Policy makers, led by bank president Rodrigo Vergara, reduced the benchmark rate to 4.75 percent today, as forecast by two of 19 economists surveyed by Bloomberg. The other 17 analysts expected the bank to keep the rate on hold.
Inflation eased to 2 percent in September, the slowest pace in Latin America after Ecuador, while economic growth has weakened for three consecutive quarters. The slowdown led the central bank to cut its 2013 growth forecast last month to a range of 4 percent to 4.5 percent from 4 percent to 5 percent. With Chile’s benchmark rate at least 10 times the level in the U.S. and at the European Central Bank, and demand growth set to slow, traders were expecting a rate cut by year end.

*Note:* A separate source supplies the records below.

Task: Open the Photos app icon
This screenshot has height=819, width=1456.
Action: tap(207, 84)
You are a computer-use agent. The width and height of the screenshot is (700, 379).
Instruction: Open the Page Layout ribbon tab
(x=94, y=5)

“It is easy to predict that next year we need to compensate decreased demand with a lower key rate,” said Gonzalo Sanhueza, one of five members of the Monetary Policy Group of economists that makes recommendations on the key rate.

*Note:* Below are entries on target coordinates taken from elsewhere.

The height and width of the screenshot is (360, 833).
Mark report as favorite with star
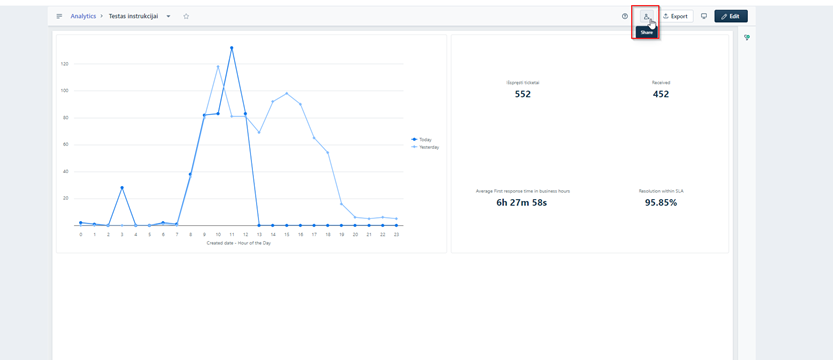186,16
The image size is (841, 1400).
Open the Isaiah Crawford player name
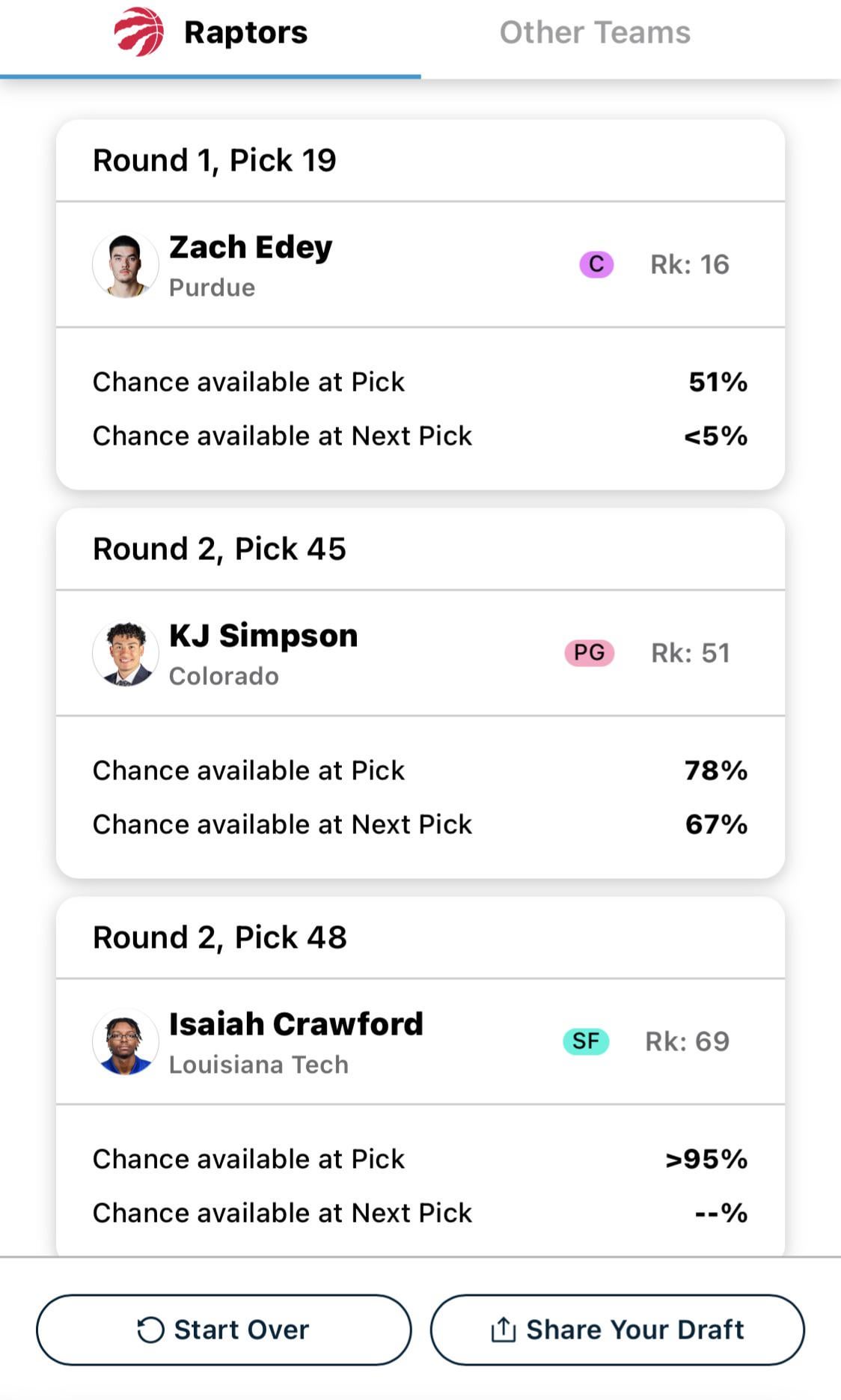tap(296, 1024)
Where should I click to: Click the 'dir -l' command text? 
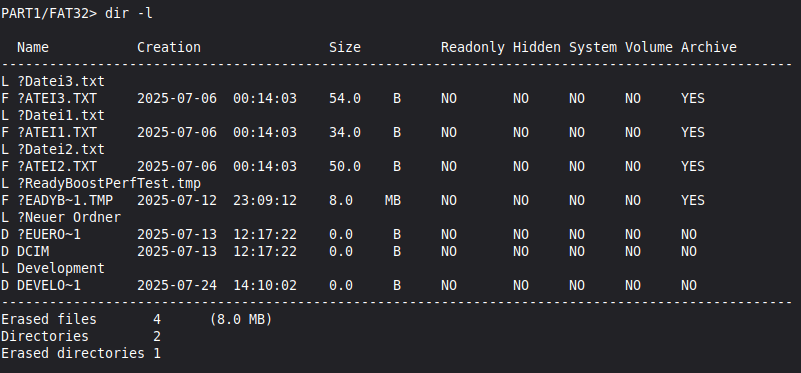click(x=129, y=14)
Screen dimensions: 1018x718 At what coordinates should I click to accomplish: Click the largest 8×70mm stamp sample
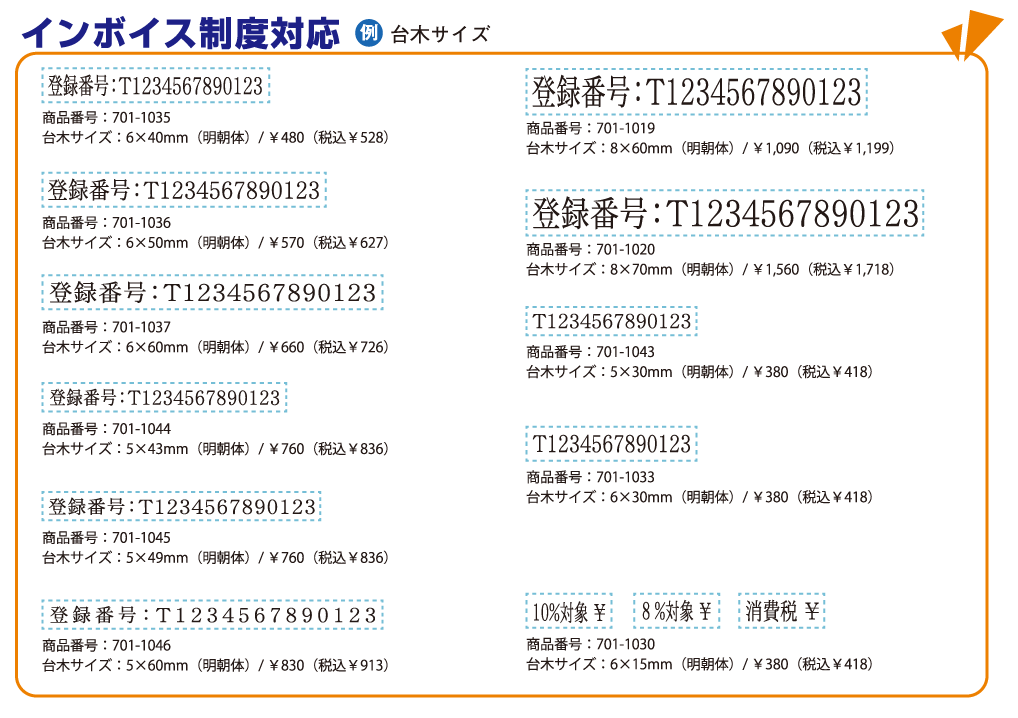[724, 213]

Signs of slower growth led policy makers to debate a rate cut at each of the previous five meetings, according to the minutes of discussions. Minutes from today’s meeting will be published Nov. 5.
Traders in the swaps market expected the central bank to leave its benchmark rate on hold at 5 percent today and cut it to 4.5 percent by December, according to Banco de Chile (CHILE) research.
The economy could grow as little as 3.5 percent in 2014 as the country emerges from the “Disneyland” of high copper prices and low global borrowing costs, according to former central bank head Vittorio Corbo.
“In the next few years, Chile will have to work hard in order to grow and even to maintain an expansion of 4.5 percent,” Corbo said in an interview on Oct. 4. “Everything points to one or two rate cuts in the next six to 12 months.”
Sanhueza estimates the benchmark rate will have to fall to 4 percent in 2014.
“The economy has slowed, growth between January and August has been less than 2 percent and all growth indicators in the margin are under 4 percent,” he said. “Economic growth is under the potential rate”.
Inflation slowed to the lower end of the 2 percent to 4 percent central bank target range last month from 2.2 percent in August. Price increases haven’t risen above the mid-point of the target range all year.
“Subdued inflation for so long is one of the reasons we have an easing bias,” central bank director Joaquin Vial said in an interview on Oct. 11. Still, “subdued inflation is transitory and should accelerate to the central bank’s 3 percent target.”